Yahoo Introduces New Cost-Per-Lead Search Ads

Yahoo watchers bank on it to introduce new concepts in advertising. In line with its reputation Yahoo has recently launched a new cost-per-lead ad unit that will definitely prove to be a groundbreaking concept. According to Yahoo it will begin inserting an ad below a site’s listing in its organic results.

The ad will collect important demographic details like phone numbers and email addresses. This ad form will be clearly marked. Advertisers have the option to choose their logo, headline, and six fields that users can fill out. Advertisers also have the option to choose the “Thank You” text that will appear once a user fills up all the fields. This trial project is already underway for Match.com and the results are promising.

In this trial, once a user fills up the six fields and gets the message thanking him/her, a new tab opens where the user is requested to fill in additional details to complete their dating profile. Now this approach is fraught with danger as unscrupulous elements will take advantage and begin making fake and fraudulent entries. However, Yahoo has made it clear that advertisers are protected and will only have to pay for legitimate leads that are generated. Yahoo has however not declared the pricing. The prices will likely depend on the advertisers size and the type of vertical. Only one such ad will be displayed per search engine results page, and where there are two that are eligible the site that ranks higher will have the right to display the cost-per-lead advertisement.

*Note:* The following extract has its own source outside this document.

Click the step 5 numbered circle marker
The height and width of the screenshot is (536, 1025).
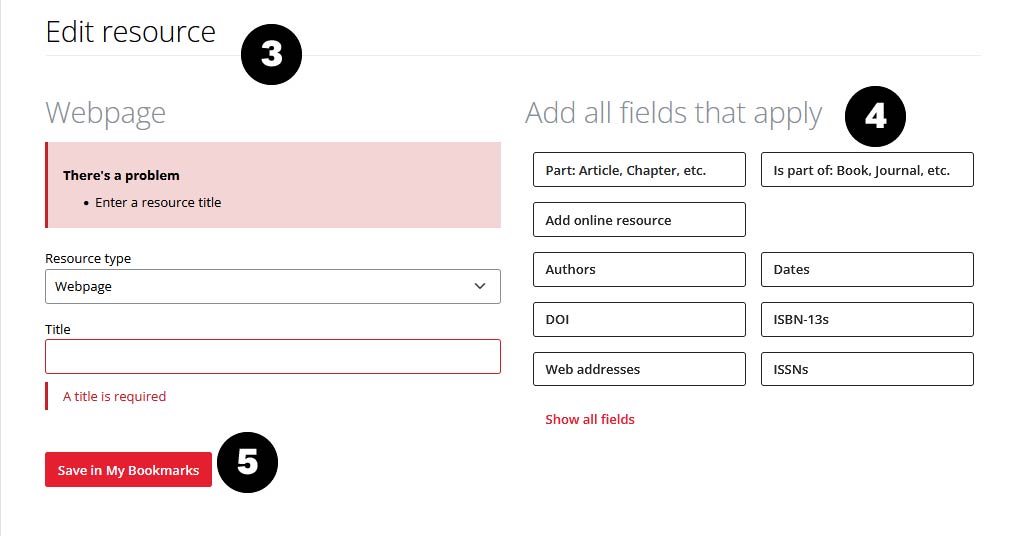pos(247,462)
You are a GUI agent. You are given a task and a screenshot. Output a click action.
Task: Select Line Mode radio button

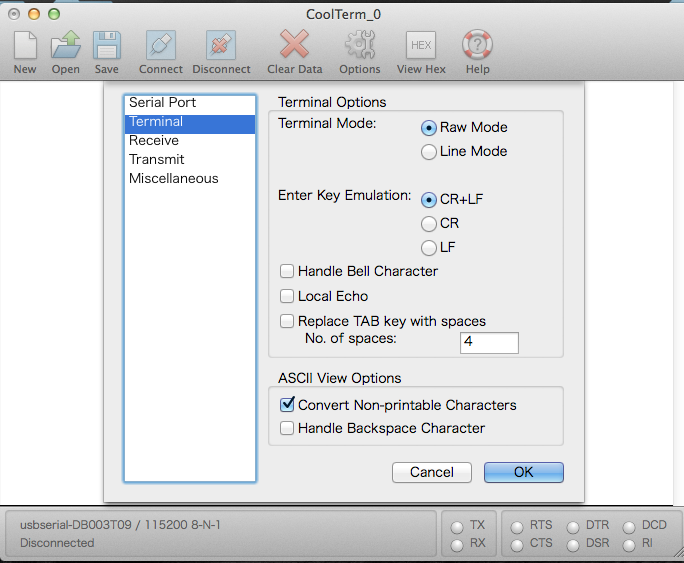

The ranking does not get affected due to this. The cost-per-lead only acts as a foot note for the listing.

Bing Advertising directs a lot of organic search and paid listings to Yahoo while larger advertisers are dealt with directly by Yahoo. However, for this new concept Yahoo has asked those interested to contact their sales representatives.

This new format comes closest to Google’s cost-per-lead AdWords format and is launched under the dynamic leadership of Marissa Mayer, CEO Yahoo, and a former Google executive.